Надвигался Хеллоуин, и она говорила, как переживала в детстве, что у них с сестрой были жалкие целлофановые плащики гномов вместо хороших маскарадных костюмов. Я был готов пустить пресную старческую слезу. Она рассказывала о любимых музыкальных группах. И я спешил ознакомиться с карибским регги. Она умела смеяться. Наташенька осматривалась вокруг и «хохоталась». Она была умна и иронична. Гениально имитировала повадки своей бабушки. Передразнивала зануд, встречающихся на нашем пути. Она владела вокаломеханикой типа штробаса[73] и могла петь с хрипами Луи Армстронга. Потрясная девица.
В городе открылось русское кафе — Anyway. Там тоже устраивались концерты и чтения. Приезжали российские знаменитости типа Макаревича и Дольского. Вполне светская жизнь.
Помню, мы явились туда на Хеллоуин в каких-то лохмотьях. Я узнал Максима Суханова, издающего журнал «Черновик»[74] вместе с Александром Очеретянским. Он был в наряде протестантского священника.
— Приест, — сказал я, пытаясь вспомнить, как звучит это слово по-английски.
— Priest, — поправила меня Наталья.
Меня радовало, что она — из литературной среды. Как-то навеселе Наталья читала «Джон Донн уснул…», растягивала слова, модулировала, говорила, что это гениально. Говорила как положено. Я на такие эмоции способен не был. В моем словаре вообще не было такого слова — «гениально».
Дядя Джо был для нее не только лидером русской поэзии, он был человеком, оправдывающим существование эмиграции. Другом семьи, который дослужился до «лейтенанта неба»[75]. Когда в нобелевской речи он говорил, что получает награду и за Цветаеву, и за Мандельштама, и за Ахматову, — он был искренен. Политическая карта легла так-то и так-то, судьба распорядилась так, как посчитала нужным, но шведы, хотели они этого или не хотели, отметили этим назначением весь Серебряный век в его расплывчатых очертаниях. Бродский пытался внушить амерам, что быть поэтом — это высшее предназначение на земле. Ему стоило дать премию только за эту проповедь. Он планомерно двигал идею мессианства. Говорил о «масштабности замысла», распространял антологии американской поэзии по гостиницам: они должны были лежать в прикроватных тумбочках вместе с Библией. Дружил со знаменитостями, выгуливал влиятельных дам, ревновал, если кто-то из его друзей был приближен к знаменитости больше, чем он сам. Был живым, влюбчивым, обидчивым, что только придавало очарования его невыдуманному величию.

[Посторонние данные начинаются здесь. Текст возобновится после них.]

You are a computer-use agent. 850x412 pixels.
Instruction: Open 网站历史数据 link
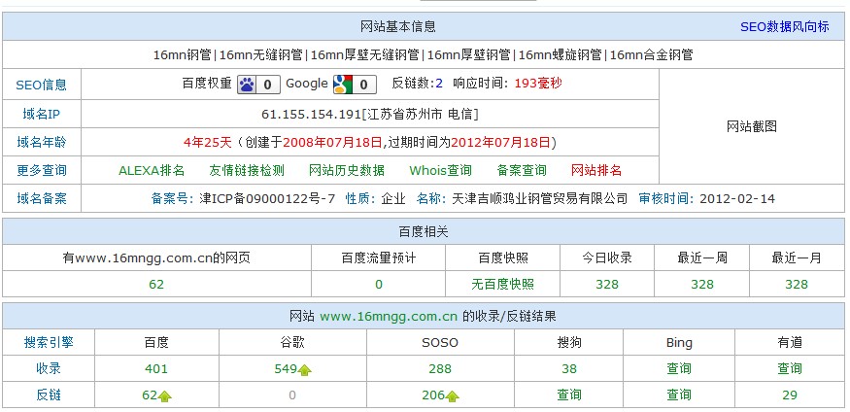(x=347, y=170)
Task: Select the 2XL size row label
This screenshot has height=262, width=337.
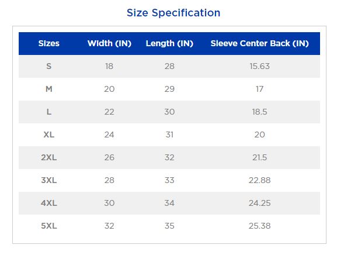Action: [x=49, y=157]
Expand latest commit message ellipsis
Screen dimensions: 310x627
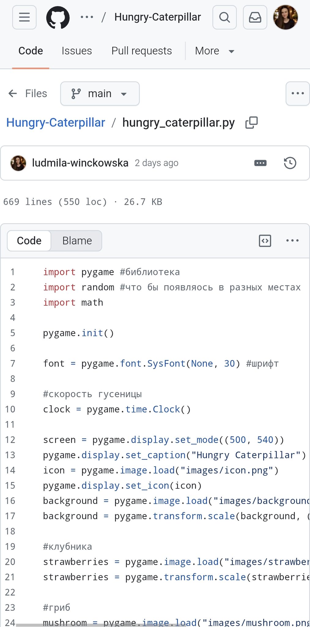260,163
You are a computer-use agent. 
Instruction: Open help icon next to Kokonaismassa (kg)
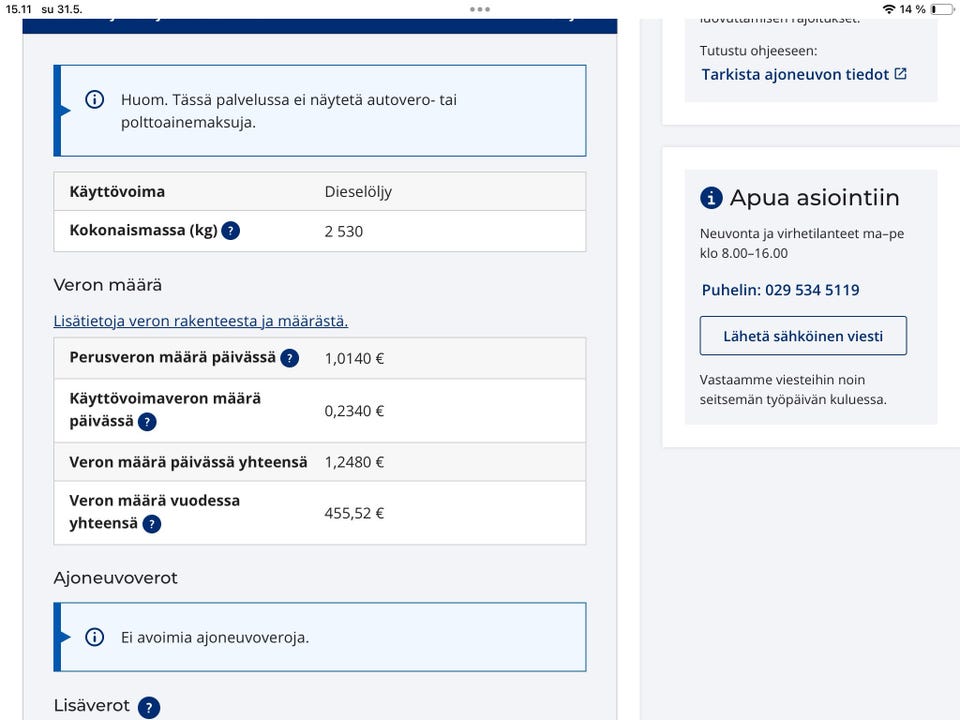230,231
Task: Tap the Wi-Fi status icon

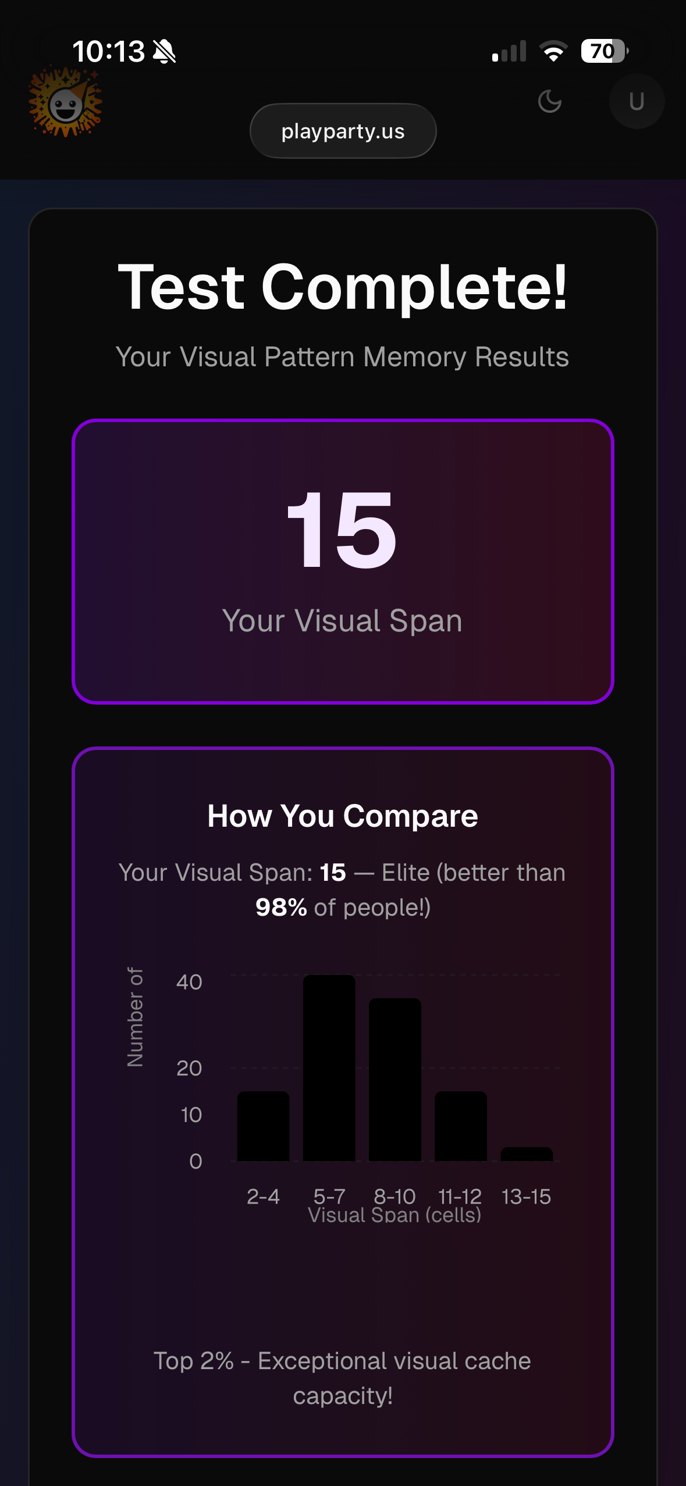Action: 553,52
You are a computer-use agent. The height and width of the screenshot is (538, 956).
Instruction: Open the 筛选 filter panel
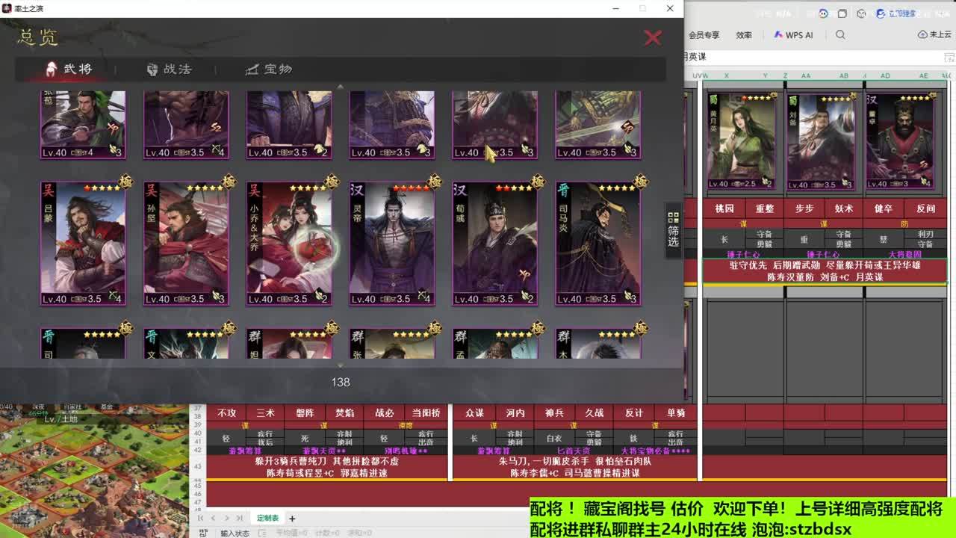(673, 229)
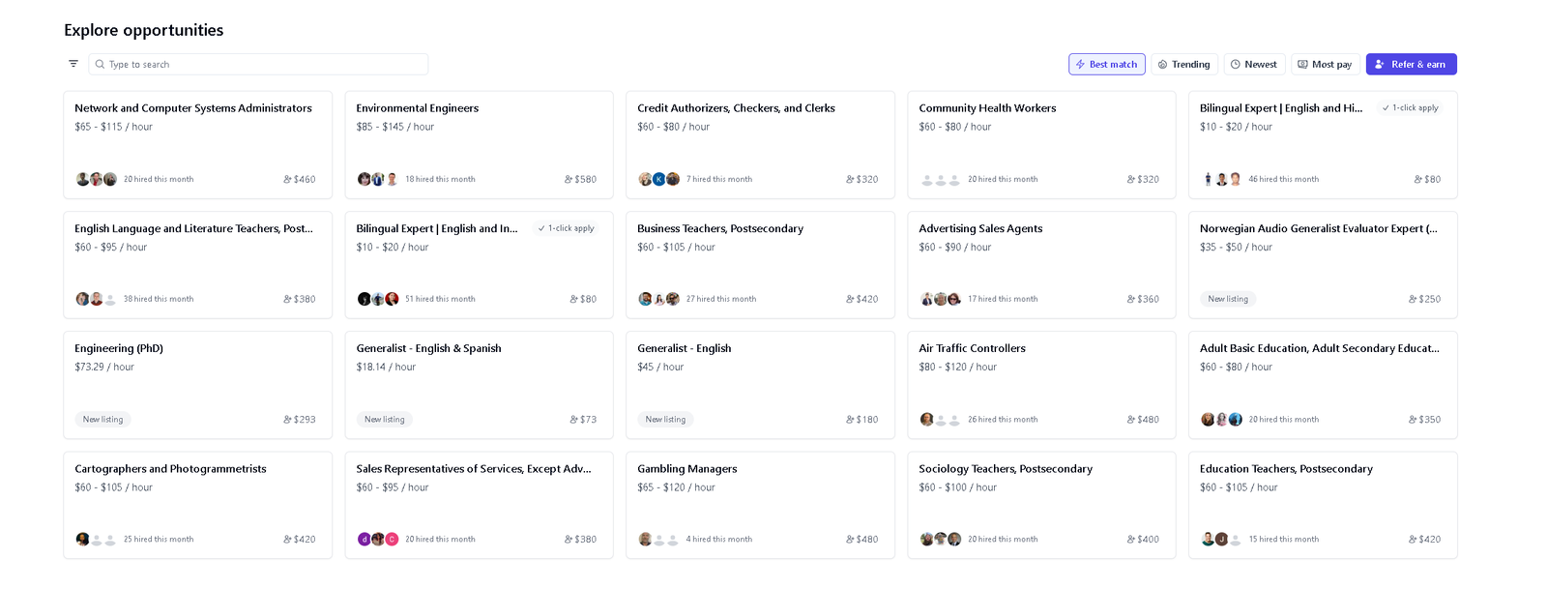Click referral $480 icon on Air Traffic Controllers
Image resolution: width=1547 pixels, height=589 pixels.
(x=1131, y=420)
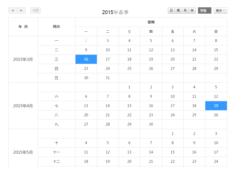Open the 学期 (semester) dropdown
Viewport: 234px width, 169px height.
point(205,11)
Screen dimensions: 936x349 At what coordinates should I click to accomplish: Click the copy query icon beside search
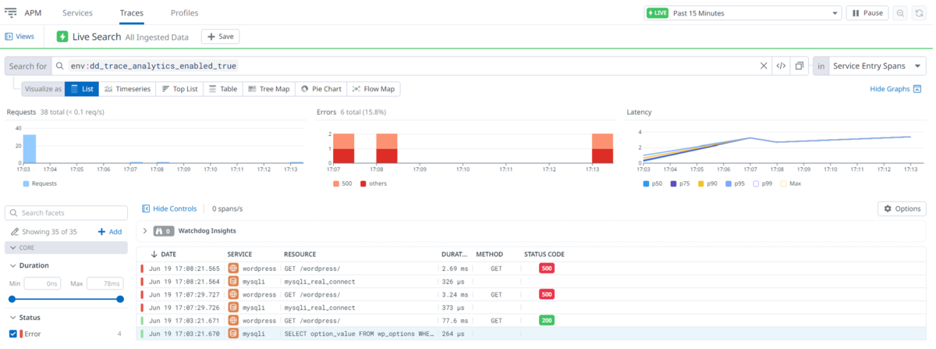800,66
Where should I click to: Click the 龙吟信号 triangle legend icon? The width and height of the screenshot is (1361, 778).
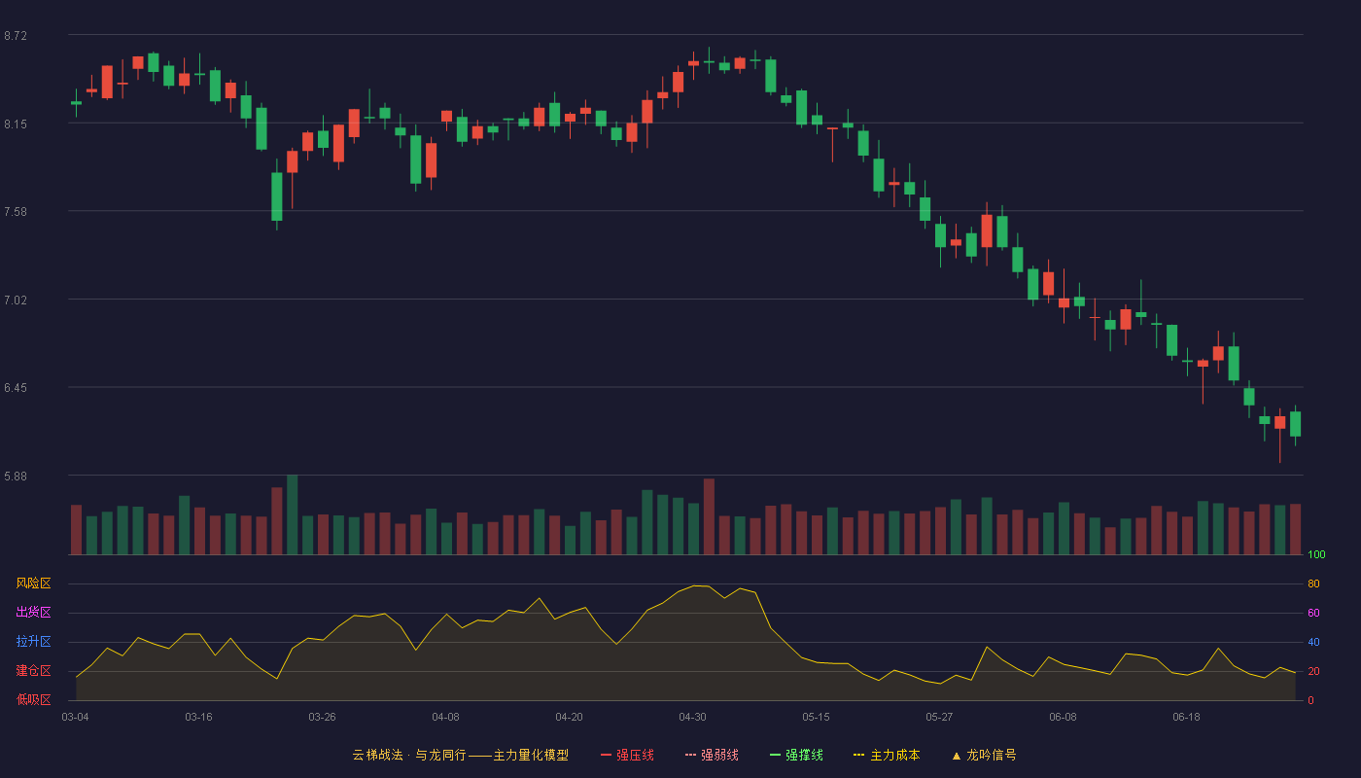pyautogui.click(x=956, y=755)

Каноническая фотография посещения Игорем Ефимовым поэта Бродского в ссылке висела в доме Наташи на видном месте. Детство она провела в Штатах, интересовалась Россией. Никаких политических фобий не испытывала. О коммунистах имела смутное представление. Была знакома со многими правозащитниками, посещающими их дом, но идеологию изгнания не принимала. Она была веселая девица. Отношения наши развивались преимущественно в разговорном ключе, и, хотя Наташка хвасталась нежными отношениями с неграми, до жарких поцелуев дело у нас не доходило. Я жалел, что я не негр, но инициативы не проявлял. Я «донкихотствовал». Я решил, что барышня меня не хочет. Меня это не коробило. Не исключено, что я и сам не хотел ее, а разыгрывал какую-то платоническую пьесу.
Баловень судьбы, гедонист, любимец женщин и пушистых зверей, я должен был получить толику скорби. Скорбь я старательно поддерживал и нагнетал алкоголем — и уже не знал, что являлось ее первоисточником. Я напивался и бормотал, что люблю ее. Может быть, это характерное для Нью-Йорка психическое заболевание. Синицы в руках отменялись, мне нужен был журавль в небе.